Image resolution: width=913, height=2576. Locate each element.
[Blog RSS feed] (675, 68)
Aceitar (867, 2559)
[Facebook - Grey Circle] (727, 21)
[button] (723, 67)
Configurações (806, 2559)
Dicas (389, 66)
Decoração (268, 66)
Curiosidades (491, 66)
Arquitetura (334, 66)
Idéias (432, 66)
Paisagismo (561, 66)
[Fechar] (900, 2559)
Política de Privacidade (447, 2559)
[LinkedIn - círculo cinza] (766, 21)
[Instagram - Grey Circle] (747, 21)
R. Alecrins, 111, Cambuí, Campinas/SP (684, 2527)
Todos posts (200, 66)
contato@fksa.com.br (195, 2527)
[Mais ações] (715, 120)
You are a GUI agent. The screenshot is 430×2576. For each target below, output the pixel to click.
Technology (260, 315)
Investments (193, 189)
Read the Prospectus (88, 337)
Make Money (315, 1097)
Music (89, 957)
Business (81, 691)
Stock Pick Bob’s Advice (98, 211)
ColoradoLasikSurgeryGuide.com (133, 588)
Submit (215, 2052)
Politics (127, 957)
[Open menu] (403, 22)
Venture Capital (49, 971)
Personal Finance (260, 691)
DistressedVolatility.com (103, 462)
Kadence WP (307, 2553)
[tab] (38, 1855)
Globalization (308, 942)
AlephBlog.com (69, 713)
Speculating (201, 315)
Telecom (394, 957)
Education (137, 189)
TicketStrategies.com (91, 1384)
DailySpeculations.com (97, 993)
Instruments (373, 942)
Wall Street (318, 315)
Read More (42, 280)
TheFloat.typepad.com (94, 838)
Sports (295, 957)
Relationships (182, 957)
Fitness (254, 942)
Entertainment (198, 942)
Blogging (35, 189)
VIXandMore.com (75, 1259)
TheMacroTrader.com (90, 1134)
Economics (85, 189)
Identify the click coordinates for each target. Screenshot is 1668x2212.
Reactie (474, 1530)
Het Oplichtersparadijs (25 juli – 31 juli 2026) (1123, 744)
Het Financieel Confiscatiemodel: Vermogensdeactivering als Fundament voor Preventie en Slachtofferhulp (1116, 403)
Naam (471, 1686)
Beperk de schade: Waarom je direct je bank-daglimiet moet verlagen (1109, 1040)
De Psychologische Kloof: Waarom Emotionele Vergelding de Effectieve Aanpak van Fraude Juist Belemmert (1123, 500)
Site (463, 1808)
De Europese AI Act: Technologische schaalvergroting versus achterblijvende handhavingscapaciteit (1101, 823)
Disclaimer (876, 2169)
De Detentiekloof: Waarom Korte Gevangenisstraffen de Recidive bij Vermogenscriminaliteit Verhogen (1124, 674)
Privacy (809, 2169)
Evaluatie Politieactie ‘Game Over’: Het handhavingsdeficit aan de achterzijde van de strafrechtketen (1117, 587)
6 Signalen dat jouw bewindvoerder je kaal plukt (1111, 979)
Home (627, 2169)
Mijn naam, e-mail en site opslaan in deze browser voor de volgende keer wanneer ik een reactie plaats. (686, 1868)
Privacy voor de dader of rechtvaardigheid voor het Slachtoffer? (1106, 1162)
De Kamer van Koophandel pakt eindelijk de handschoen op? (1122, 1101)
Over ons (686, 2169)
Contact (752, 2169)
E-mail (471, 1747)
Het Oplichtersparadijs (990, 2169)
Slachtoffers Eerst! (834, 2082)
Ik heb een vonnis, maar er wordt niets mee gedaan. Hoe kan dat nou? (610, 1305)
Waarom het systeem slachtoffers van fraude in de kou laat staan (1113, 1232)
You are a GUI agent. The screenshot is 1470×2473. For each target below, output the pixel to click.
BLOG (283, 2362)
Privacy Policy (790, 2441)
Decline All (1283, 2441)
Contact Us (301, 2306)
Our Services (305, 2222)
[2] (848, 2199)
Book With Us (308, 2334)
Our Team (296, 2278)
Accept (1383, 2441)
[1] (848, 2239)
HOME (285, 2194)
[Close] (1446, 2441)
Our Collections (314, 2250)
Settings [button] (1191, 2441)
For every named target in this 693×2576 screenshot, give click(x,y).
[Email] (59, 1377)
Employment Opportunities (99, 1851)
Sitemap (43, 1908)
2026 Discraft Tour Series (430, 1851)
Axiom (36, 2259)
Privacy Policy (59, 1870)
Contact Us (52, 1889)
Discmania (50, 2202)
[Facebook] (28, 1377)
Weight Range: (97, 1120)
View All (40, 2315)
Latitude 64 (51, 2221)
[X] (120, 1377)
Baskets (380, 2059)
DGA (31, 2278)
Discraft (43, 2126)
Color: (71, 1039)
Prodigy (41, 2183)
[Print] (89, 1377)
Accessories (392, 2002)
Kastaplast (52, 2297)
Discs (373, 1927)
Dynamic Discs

§ Problem details
Begin at the line that has "Slachtoffers Eerst! (834, 2082)" in the entries above; stop after the line that has "Our Services (305, 2222)". Transcribe exactly those lines and no others.

§ Result of this task
Slachtoffers Eerst! (834, 2082)
Ik heb een vonnis, maar er wordt niets mee gedaan. Hoe kan dat nou? (610, 1305)
Waarom het systeem slachtoffers van fraude in de kou laat staan (1113, 1232)
You are a GUI agent. The screenshot is 1470×2473. For each target below, output the pixel to click.
BLOG (283, 2362)
Privacy Policy (790, 2441)
Decline All (1283, 2441)
Contact Us (301, 2306)
Our Services (305, 2222)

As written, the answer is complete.